Y moros de Argel, piratas,
entre calas y recodos,
donde después salen todos
tienen ocultas fragatas.

– Pero cuélguenlos sin alardes -recomendó Urdemalas-. Que no se alboroten los cautivos. Cuando todos estén asegurados y con las cadenas puestas.

– Vamos a perder dinero, señor capitán -protestó el cómitre, que veía colgar de una entena otros miles de reales desperdiciados. El cómitre era aún más tacaño que el capitán de galera, tenía ruin cara y peor alma, y conseguía un sobresueldo, a medias con el alguacil de a bordo, con lo que sacaba de sobornos y cohechos a los galeotes.

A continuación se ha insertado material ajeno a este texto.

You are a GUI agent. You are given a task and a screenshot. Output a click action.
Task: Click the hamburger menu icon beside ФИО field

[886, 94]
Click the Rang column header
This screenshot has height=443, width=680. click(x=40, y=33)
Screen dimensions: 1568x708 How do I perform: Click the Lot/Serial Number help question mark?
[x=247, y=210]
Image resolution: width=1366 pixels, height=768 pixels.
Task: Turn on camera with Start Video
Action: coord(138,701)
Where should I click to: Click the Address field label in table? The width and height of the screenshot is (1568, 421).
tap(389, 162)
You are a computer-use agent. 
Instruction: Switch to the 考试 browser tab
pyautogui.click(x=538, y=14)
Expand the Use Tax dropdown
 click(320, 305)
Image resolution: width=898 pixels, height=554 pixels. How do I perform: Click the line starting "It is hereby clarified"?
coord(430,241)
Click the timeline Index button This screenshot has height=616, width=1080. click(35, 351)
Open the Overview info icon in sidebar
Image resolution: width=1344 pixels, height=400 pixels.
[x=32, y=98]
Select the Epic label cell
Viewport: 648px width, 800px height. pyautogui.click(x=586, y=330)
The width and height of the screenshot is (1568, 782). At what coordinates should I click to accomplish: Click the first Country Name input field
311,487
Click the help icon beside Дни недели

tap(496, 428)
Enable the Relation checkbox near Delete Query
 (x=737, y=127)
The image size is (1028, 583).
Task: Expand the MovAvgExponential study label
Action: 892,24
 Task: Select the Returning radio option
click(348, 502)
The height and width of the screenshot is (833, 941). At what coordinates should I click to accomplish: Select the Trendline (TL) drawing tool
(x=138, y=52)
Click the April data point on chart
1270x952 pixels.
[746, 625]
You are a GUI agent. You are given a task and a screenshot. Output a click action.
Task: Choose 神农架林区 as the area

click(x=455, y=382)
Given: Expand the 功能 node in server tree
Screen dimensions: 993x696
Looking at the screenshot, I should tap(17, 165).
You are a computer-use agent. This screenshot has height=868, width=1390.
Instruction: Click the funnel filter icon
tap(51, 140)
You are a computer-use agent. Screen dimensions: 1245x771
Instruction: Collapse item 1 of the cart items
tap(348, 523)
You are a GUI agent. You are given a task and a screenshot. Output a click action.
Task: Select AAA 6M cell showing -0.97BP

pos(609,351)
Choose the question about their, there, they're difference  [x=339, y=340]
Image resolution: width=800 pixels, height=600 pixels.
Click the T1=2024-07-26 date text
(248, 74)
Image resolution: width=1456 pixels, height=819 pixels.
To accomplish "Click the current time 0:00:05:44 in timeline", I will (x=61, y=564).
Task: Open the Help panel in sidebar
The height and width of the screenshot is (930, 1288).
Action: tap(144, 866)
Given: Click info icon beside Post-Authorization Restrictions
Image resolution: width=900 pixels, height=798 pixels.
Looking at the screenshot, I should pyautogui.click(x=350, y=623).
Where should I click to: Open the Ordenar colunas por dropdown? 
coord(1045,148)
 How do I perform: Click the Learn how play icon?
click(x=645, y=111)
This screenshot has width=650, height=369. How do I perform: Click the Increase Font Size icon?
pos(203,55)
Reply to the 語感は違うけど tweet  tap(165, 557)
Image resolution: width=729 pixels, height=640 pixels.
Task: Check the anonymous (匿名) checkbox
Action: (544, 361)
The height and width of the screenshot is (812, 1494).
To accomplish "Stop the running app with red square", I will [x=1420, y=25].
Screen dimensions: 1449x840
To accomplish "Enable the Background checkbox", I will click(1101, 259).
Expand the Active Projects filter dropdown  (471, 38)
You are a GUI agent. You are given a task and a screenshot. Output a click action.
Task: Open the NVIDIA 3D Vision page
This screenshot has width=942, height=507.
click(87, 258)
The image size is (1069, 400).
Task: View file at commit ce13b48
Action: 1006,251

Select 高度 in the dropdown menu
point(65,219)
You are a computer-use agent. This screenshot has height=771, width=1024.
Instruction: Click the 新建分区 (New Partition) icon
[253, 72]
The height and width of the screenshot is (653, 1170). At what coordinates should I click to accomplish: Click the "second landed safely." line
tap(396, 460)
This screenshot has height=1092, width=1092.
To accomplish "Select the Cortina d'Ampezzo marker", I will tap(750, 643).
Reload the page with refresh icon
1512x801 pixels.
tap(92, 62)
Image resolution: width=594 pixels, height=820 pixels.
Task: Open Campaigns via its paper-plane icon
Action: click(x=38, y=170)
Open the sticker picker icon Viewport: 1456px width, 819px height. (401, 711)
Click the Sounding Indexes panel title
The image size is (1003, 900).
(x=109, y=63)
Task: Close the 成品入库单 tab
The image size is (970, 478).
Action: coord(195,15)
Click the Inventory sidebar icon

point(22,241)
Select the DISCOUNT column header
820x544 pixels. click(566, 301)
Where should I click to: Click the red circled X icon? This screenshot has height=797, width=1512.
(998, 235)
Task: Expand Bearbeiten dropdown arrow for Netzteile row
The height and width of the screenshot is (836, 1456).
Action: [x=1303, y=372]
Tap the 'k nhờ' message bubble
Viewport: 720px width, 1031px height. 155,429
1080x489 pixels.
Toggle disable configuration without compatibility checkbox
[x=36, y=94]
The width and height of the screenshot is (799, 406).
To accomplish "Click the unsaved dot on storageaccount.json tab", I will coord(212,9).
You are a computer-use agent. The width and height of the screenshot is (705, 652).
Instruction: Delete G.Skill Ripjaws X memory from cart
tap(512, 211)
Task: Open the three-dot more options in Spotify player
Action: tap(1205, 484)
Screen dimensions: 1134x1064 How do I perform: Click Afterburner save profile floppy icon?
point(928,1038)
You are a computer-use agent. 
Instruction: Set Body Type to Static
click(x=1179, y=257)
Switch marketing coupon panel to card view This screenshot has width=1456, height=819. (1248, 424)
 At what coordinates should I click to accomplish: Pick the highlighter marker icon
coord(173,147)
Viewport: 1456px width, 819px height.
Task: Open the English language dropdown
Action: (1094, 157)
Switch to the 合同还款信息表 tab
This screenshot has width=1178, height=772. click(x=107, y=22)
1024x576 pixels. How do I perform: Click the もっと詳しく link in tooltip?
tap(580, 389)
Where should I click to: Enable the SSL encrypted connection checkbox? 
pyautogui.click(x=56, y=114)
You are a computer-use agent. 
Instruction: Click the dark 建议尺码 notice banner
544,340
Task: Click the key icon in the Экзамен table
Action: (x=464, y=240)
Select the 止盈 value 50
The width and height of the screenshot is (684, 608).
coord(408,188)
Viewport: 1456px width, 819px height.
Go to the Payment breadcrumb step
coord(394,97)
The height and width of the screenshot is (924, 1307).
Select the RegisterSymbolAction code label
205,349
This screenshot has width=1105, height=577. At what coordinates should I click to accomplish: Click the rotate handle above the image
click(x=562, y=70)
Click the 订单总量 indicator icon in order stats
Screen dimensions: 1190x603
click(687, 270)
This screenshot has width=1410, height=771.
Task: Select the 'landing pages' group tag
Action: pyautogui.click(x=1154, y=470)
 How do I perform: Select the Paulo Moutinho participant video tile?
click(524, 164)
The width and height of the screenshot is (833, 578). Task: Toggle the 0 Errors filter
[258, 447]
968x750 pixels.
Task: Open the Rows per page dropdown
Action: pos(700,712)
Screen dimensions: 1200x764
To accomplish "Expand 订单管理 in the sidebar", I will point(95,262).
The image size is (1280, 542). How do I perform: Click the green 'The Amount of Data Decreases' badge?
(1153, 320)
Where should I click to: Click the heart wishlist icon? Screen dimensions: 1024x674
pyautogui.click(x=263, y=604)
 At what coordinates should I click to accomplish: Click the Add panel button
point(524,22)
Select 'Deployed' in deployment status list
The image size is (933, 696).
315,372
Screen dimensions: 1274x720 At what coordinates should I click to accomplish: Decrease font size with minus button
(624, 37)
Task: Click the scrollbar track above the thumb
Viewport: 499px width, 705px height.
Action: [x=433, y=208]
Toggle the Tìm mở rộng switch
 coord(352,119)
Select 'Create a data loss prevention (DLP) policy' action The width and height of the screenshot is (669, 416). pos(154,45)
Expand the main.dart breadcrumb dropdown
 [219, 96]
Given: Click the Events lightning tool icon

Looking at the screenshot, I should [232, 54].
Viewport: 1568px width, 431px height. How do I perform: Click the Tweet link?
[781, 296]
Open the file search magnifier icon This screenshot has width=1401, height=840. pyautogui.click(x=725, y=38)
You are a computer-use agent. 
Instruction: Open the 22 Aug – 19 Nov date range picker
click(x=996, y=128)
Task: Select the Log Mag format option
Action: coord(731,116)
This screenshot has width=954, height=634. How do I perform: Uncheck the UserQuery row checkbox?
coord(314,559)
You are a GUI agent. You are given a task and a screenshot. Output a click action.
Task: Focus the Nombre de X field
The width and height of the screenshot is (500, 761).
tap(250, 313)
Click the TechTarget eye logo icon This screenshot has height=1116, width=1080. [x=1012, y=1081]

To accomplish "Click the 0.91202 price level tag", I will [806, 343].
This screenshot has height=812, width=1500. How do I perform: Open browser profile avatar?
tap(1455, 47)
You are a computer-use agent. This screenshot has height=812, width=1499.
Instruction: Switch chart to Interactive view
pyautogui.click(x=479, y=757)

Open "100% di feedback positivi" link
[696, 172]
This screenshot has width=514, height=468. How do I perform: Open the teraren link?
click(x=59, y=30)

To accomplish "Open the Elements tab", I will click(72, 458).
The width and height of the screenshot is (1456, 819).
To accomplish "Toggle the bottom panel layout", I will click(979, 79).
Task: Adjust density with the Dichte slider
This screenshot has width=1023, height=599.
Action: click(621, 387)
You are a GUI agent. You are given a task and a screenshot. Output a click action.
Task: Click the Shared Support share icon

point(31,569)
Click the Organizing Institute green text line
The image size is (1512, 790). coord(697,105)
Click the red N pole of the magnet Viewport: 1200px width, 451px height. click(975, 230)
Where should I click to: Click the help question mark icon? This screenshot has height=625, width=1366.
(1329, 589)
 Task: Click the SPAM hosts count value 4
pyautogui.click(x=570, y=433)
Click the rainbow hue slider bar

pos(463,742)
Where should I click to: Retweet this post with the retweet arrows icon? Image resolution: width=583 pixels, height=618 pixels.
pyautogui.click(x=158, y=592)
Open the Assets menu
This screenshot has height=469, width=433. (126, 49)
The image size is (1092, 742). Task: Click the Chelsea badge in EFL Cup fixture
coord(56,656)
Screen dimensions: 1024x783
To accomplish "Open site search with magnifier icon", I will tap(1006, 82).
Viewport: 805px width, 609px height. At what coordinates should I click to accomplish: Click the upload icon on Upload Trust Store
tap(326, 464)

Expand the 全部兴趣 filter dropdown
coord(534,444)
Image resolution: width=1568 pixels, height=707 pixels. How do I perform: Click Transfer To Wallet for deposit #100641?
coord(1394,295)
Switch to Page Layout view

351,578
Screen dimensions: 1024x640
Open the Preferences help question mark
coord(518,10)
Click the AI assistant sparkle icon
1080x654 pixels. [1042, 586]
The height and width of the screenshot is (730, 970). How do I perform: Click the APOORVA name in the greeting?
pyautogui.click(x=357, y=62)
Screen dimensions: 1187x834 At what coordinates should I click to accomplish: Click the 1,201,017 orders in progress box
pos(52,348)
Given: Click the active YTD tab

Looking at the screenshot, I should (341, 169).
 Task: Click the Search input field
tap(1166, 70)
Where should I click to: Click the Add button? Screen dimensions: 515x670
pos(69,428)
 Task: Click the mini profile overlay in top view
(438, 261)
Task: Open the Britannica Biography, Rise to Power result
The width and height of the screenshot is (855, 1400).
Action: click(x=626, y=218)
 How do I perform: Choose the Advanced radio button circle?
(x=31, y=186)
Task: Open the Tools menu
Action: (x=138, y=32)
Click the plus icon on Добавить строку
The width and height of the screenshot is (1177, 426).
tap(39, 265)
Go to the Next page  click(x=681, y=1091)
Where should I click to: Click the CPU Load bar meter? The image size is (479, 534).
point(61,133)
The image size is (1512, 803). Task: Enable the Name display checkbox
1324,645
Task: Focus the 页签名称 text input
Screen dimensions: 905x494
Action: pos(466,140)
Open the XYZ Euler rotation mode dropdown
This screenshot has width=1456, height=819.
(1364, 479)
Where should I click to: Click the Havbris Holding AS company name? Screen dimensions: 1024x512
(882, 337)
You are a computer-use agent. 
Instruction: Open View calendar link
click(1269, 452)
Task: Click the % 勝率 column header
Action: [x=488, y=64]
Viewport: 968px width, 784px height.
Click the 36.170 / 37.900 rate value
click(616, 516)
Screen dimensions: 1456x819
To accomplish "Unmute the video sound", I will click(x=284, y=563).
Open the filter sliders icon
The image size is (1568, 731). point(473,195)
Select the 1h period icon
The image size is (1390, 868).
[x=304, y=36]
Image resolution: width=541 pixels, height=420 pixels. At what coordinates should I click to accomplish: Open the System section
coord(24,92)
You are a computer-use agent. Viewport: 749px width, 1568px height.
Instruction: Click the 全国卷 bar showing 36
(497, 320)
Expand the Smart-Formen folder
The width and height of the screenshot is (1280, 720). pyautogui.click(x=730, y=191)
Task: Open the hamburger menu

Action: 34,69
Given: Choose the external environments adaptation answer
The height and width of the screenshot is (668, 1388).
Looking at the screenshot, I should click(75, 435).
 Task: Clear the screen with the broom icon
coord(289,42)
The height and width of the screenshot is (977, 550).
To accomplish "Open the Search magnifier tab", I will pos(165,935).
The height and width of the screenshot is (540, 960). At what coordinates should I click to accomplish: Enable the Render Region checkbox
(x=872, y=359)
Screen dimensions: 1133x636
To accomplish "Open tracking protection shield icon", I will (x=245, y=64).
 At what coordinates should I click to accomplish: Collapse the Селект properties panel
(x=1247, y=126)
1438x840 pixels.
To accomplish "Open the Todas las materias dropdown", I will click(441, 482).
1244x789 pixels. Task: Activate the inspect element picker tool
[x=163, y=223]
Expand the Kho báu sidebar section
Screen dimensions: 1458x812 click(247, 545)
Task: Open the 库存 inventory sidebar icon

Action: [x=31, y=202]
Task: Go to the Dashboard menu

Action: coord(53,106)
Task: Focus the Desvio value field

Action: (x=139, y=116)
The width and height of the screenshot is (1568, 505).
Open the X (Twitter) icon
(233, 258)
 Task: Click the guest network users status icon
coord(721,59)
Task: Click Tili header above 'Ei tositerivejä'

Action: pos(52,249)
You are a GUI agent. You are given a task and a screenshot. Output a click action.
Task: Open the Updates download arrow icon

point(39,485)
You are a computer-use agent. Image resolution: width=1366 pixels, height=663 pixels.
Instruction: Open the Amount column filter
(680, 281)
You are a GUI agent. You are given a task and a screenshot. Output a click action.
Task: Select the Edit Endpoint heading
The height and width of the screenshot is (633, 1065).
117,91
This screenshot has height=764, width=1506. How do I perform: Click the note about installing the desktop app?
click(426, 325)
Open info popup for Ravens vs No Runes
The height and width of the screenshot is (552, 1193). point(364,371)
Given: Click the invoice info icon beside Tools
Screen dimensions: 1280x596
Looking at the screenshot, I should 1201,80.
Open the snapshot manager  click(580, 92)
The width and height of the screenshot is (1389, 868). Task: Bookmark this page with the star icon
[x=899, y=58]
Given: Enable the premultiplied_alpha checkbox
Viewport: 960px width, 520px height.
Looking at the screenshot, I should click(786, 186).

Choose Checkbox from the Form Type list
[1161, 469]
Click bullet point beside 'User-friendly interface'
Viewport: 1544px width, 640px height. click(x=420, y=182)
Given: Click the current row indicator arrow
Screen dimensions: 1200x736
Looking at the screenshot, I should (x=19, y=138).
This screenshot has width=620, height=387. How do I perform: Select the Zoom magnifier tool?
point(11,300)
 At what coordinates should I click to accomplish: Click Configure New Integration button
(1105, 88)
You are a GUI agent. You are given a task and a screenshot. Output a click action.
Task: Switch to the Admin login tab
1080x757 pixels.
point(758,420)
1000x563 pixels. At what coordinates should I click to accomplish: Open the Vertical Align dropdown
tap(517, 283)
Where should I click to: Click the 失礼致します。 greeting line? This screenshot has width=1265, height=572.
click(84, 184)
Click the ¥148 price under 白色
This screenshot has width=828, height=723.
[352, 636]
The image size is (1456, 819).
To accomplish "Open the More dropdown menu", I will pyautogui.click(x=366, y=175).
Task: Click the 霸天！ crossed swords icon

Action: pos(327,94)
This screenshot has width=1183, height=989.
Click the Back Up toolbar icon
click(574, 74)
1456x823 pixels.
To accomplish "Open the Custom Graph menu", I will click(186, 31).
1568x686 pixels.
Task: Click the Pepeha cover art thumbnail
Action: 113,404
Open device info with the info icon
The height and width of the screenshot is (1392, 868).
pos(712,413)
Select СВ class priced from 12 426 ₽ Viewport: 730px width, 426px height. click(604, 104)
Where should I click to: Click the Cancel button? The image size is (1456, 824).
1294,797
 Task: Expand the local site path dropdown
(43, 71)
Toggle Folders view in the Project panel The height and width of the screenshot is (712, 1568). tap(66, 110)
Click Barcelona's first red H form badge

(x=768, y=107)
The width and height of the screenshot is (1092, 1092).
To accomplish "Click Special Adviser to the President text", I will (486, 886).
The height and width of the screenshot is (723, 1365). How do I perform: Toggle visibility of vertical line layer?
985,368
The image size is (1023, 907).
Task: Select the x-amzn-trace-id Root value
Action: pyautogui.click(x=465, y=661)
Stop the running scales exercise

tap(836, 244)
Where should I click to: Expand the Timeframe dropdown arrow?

– Me cago en los dineros de vuesamerced -Urdemalas fulminaba al cómitre con la mirada-. Y en quien los engendró.

El otro, hecho de antiguo al trato con el capitán de la Mulata, encogió los hombros y se alejó por la crujía, pidiendo unas cuantas sogas al sotacómitre y al alguacil. Éstos desherraban a la chusma muerta durante el combate -cuatro esclavos moros, un holandés y tres españoles condenados a remar en galeras -para echar sus cuerpos al mar y poner a corsarios en los grilletes vacantes. Otra media docena de galeotes heridos y de aspecto miserable, tumbados entre lamentos sobre sus bancos ensangrentados y con las calcetas y manillas puestas, esperaba a ser atendida por el barbero, que hacía a bordo las funciones de sangrador y cirujano. Cualquier herida, por terrible que fuera, la trataba éste con vinagre y sal, a usanza de galera.